### Brief
Please reproduce each line of the data below exactly as shown.

○ ○ ○ ○ ○ ○ ○

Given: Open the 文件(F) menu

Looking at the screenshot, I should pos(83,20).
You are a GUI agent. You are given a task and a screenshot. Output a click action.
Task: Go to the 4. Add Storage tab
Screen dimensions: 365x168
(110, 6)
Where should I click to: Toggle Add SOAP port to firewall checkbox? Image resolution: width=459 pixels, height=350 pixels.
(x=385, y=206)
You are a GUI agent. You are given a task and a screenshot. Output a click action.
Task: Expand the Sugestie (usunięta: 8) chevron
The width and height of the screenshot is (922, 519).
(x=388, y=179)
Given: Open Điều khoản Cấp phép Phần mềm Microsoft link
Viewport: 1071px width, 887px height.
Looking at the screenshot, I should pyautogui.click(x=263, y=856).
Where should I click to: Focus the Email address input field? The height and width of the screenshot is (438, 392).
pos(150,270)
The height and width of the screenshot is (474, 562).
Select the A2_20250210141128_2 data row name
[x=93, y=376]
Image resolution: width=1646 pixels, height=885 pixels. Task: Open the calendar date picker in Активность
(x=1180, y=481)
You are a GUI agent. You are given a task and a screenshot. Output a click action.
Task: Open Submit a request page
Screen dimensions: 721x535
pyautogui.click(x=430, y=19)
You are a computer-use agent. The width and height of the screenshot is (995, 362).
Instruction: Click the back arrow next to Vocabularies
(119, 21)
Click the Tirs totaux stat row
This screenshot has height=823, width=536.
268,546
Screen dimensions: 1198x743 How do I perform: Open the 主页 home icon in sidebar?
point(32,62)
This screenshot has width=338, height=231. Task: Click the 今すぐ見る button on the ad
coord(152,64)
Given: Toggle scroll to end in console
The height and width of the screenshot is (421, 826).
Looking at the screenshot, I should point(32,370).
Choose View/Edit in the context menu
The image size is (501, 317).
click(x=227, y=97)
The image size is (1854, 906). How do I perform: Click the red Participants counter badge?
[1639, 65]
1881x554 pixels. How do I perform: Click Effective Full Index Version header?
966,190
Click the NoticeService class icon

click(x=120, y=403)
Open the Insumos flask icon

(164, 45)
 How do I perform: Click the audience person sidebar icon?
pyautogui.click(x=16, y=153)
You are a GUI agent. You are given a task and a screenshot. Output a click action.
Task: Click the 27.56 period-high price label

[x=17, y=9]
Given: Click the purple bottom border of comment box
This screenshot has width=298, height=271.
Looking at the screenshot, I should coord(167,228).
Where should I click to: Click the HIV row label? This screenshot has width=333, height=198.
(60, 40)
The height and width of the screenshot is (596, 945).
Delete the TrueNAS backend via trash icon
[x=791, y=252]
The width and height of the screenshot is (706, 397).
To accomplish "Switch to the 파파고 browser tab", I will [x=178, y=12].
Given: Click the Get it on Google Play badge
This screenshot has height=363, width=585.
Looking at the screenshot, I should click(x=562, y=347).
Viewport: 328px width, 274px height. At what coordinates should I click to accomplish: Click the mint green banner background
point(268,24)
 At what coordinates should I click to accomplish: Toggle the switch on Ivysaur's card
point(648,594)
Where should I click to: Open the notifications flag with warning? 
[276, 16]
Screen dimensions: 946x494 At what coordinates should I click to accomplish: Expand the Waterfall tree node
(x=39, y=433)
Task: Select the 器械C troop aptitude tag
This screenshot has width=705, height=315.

○ ○ ○ ○ ○ ○ ○

### Response
Given: Open the 文件(F) menu

Looking at the screenshot, I should pos(83,20).
You are a GUI agent. You are given a task and a screenshot. Output a click action.
Task: Go to the 4. Add Storage tab
Screen dimensions: 365x168
(110, 6)
Where should I click to: Toggle Add SOAP port to firewall checkbox? Image resolution: width=459 pixels, height=350 pixels.
(x=385, y=206)
You are a GUI agent. You are given a task and a screenshot. Output a click action.
Task: Expand the Sugestie (usunięta: 8) chevron
The width and height of the screenshot is (922, 519).
(x=388, y=179)
Given: Open Điều khoản Cấp phép Phần mềm Microsoft link
Viewport: 1071px width, 887px height.
Looking at the screenshot, I should pyautogui.click(x=263, y=856).
Where should I click to: Focus the Email address input field? The height and width of the screenshot is (438, 392).
pos(150,270)
The height and width of the screenshot is (474, 562).
Select the A2_20250210141128_2 data row name
[x=93, y=376]
Image resolution: width=1646 pixels, height=885 pixels. Task: Open the calendar date picker in Активность
(x=1180, y=481)
You are a GUI agent. You are given a task and a screenshot. Output a click action.
Task: Open Submit a request page
Screen dimensions: 721x535
pyautogui.click(x=430, y=19)
You are a computer-use agent. The width and height of the screenshot is (995, 362).
Instruction: Click the back arrow next to Vocabularies
(119, 21)
Click the Tirs totaux stat row
This screenshot has height=823, width=536.
268,546
Screen dimensions: 1198x743 How do I perform: Open the 主页 home icon in sidebar?
point(32,62)
This screenshot has width=338, height=231. Task: Click the 今すぐ見る button on the ad
coord(152,64)
Given: Toggle scroll to end in console
The height and width of the screenshot is (421, 826).
Looking at the screenshot, I should point(32,370).
Choose View/Edit in the context menu
The image size is (501, 317).
click(x=227, y=97)
The image size is (1854, 906). How do I perform: Click the red Participants counter badge?
[1639, 65]
1881x554 pixels. How do I perform: Click Effective Full Index Version header?
966,190
Click the NoticeService class icon

click(x=120, y=403)
Open the Insumos flask icon

(164, 45)
 How do I perform: Click the audience person sidebar icon?
pyautogui.click(x=16, y=153)
You are a GUI agent. You are given a task and a screenshot. Output a click action.
Task: Click the 27.56 period-high price label

[x=17, y=9]
Given: Click the purple bottom border of comment box
This screenshot has width=298, height=271.
Looking at the screenshot, I should coord(167,228).
Where should I click to: Click the HIV row label? This screenshot has width=333, height=198.
(60, 40)
The height and width of the screenshot is (596, 945).
Delete the TrueNAS backend via trash icon
[x=791, y=252]
The width and height of the screenshot is (706, 397).
To accomplish "Switch to the 파파고 browser tab", I will [x=178, y=12].
Given: Click the Get it on Google Play badge
This screenshot has height=363, width=585.
Looking at the screenshot, I should click(x=562, y=347).
Viewport: 328px width, 274px height. At what coordinates should I click to accomplish: Click the mint green banner background
point(268,24)
 At what coordinates should I click to accomplish: Toggle the switch on Ivysaur's card
point(648,594)
Where should I click to: Open the notifications flag with warning? 
[276, 16]
Screen dimensions: 946x494 At what coordinates should I click to accomplish: Expand the Waterfall tree node
(x=39, y=433)
Task: Select the 器械C troop aptitude tag
This screenshot has width=705, height=315.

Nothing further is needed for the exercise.